Novel iodine-124 labeled EGFR inhibitors as potential PET agents for molecular imaging in cancer.

The in vivo results with our previously reported irreversible labeled inhibitor [(11)C]-ML03 suggested that more chemically stable inhibitors, labeled with a longer-lived radioisotope, could be better candidates for molecular imaging of epidermal growth factor receptor (EGFR) positive tumors. On the basis of this hypothesis we synthesized three new irreversible tyrosine kinase (TK) inhibitors with various chemical reactivities.
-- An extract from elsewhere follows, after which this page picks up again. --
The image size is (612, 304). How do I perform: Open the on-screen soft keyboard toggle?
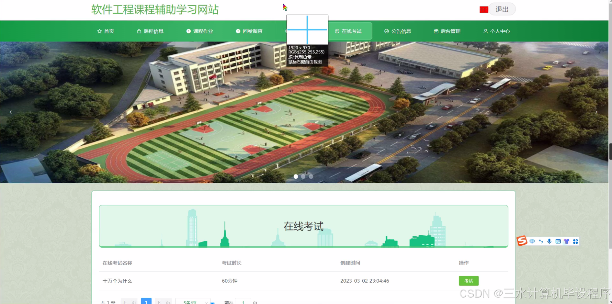[558, 241]
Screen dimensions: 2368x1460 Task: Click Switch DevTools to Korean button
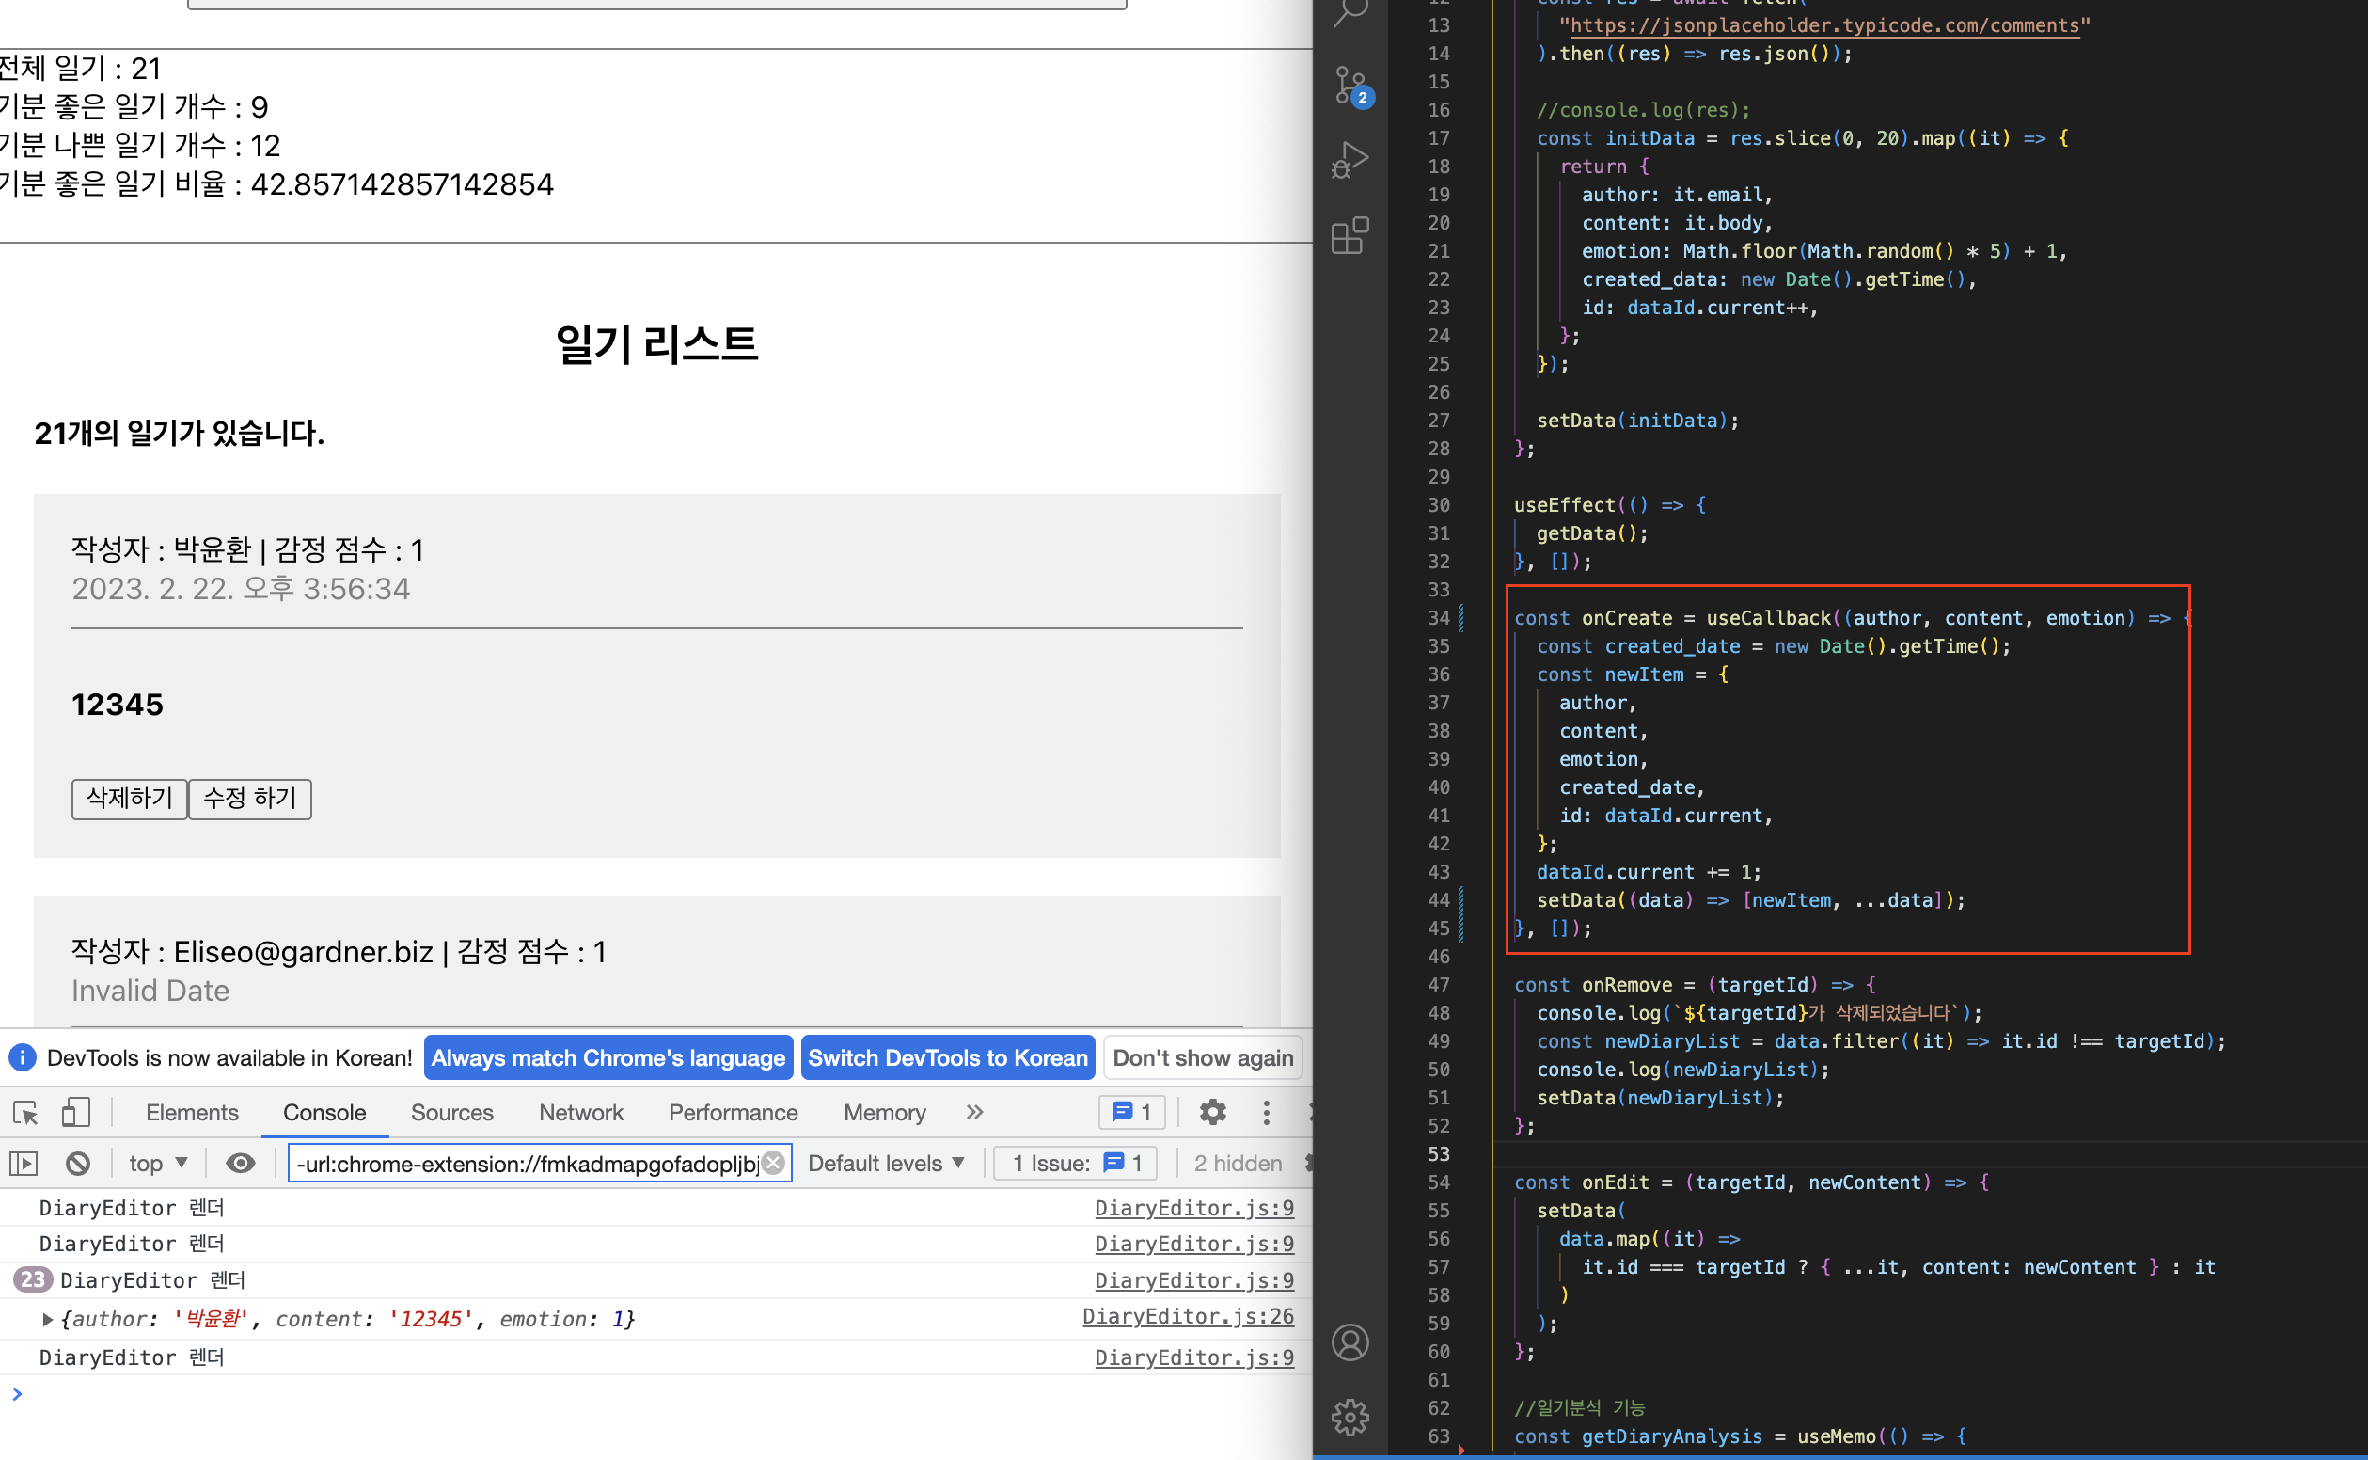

The three new inhibitors were successfully labeled on the anilino moiety with [(124)I], starting with the 6-amino-4-[(3-tributylstannylphenyl)amino]-quinazoline (9) precursor. The cell-free results, obtained with these new irreversible inhibitors, indicated that compounds 5 (alpha-chloro-acetamide derivative) and 6 (4-dimethylamino-but-2-enoic amide derivative) possessed high potencies toward the EGFR with an irreversible inhibition effect. Compound 4 (alpha-methoxy-acetamide derivative) was found to be less potent, with only a partially irreversible effect. The high potency of compounds 5 and 6 toward the EGFR establishes their potential as PET agents for molecular imaging of EGFR positive tumors. Their prospect as PET biomarkers is further being investigated.